This research has been approved by the Henry Ford Health System Institutional Review Board. We obtained written informed consent from all participants in the study.
We hypothesized that, given a T2WI at the chronic stage of stroke (3 months post-stroke), an ANN might be trained to directly predict the size and pattern of the tissue recovery from the information available in acute phase MR images.

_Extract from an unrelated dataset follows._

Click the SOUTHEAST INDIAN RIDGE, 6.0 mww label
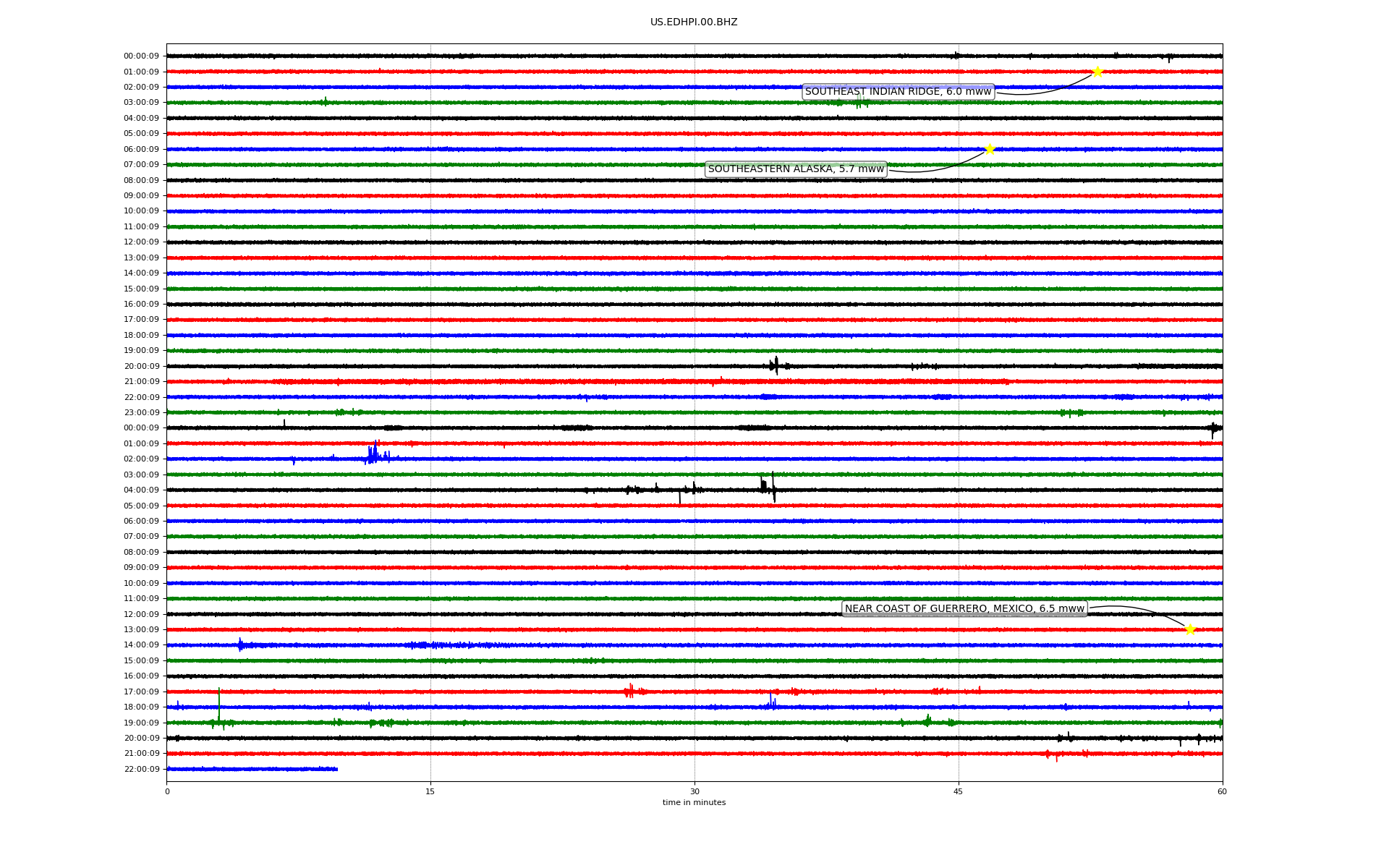Viewport: 1389px width, 868px height. pos(898,92)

Twelve patients (with a total of 83 slices) with acute neurological deficit consistent with ischemic stroke, and MRI studies within 24 hours of onset (defined as the last time the patient was known to be without neurological deficit), were selected. The severity of neurological deficit was assessed at the time of the MRI study using the NIHSS score. MRI studies were performed at the acute time point (<24 h post-ictus), and at outcome (3 months post-ictus). Patients with cerebral hemorrhage, a history of prior stroke or other neurological disorders hampering interpretation of the neurological outcome were excluded. The study was approved by the Institutional Review Board.
An acute-phase MR image set consisting of a T1-weighted (T1WI), T2WI, DWI and proton density (PDWI) was selected as the input set to the ANN. The co-registered three month T2WI, considered to be the gold standard for final infarct size (and estimation of the tissue recovery), was employed as the training set.

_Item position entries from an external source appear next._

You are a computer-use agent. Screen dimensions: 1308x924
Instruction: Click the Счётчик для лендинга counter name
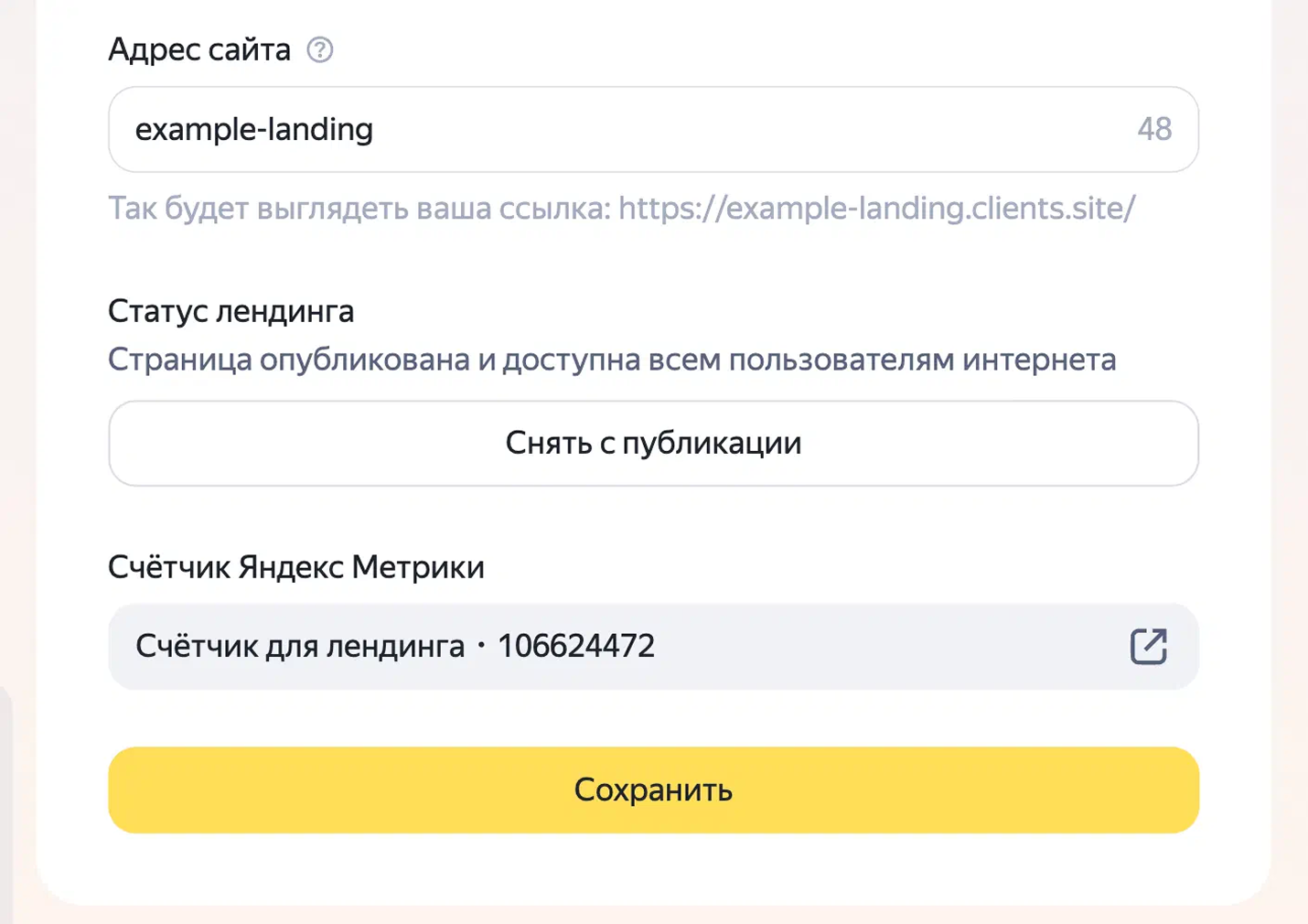click(300, 646)
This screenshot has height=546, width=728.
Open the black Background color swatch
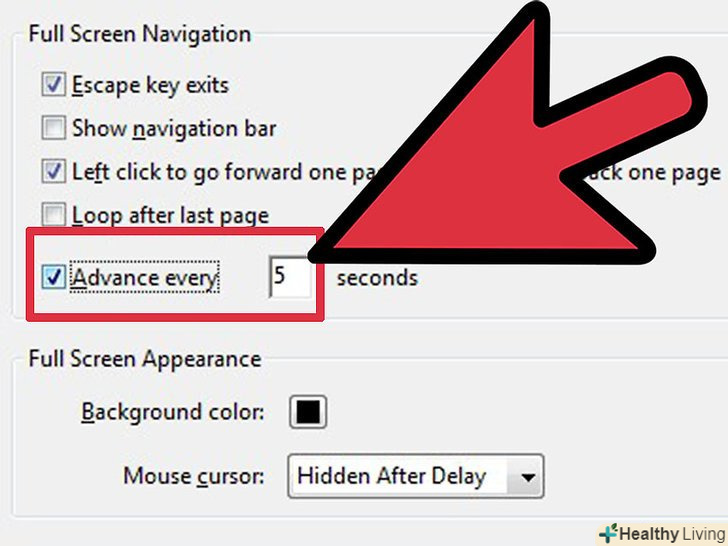click(x=308, y=412)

MRI studies were acquired on a 1.5-Tesla GE Signa MR scanner with echo-planar capability (GE, Milwaukee, WI). Each MRI study consisted of axial multispin echo T2WI, and DWI with slice thickness 6 mm. The field of view (FOV) was 240×240 mm. For T1WI and T2WI, the matrix was 256×192 and for DWI 128×128. Additional parameters for each study were: (a) T1WI: TR/TE = 600/14 ms; (b) T2WI: TR/TE = 2,800/30, 60, 90, 120 ms; (c) axial DWI was performed using an echo-planar sequence, TR/TE = 10,000/101 ms, b-values = 1,000, 600, 300, 0 s/mm2, sequential application of three separate diffusion-sensitizing gradients in perpendicular directions, 1 NEX.
For each patient, four image sets (T1WI, T2WI, DWI and PDWI) at the acute time point were selected to provide input features to the ANN. All acute- and chronic phase images were registered to the acute T2WI using Eigentool software . To reduce mis-registration effects, images were smoothed using a unity filter with a 3×3 window, and the smoothed images were then normalized to their mean value, thus creating a feature set insensitive to the MR system gain.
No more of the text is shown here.